-- RECORDS SHOWN follows --

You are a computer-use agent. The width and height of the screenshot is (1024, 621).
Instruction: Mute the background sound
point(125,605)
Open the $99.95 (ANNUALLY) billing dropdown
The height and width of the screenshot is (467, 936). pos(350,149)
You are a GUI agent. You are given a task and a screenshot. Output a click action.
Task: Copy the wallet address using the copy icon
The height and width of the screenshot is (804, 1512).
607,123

-- RECORDS SHOWN concluded --
-- RECORDS SHOWN follows --

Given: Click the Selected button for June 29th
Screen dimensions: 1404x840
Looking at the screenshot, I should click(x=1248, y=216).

-- RECORDS SHOWN concluded --

◆ WHAT IS NEEDED ◆
Using the data above, return every line that contains the string "agent".

◆ ANSWER BOX ◆
You are a computer-use agent. The width and height of the screenshot is (1024, 621).
You are a GUI agent. You are given a task and a screenshot. Output a click action.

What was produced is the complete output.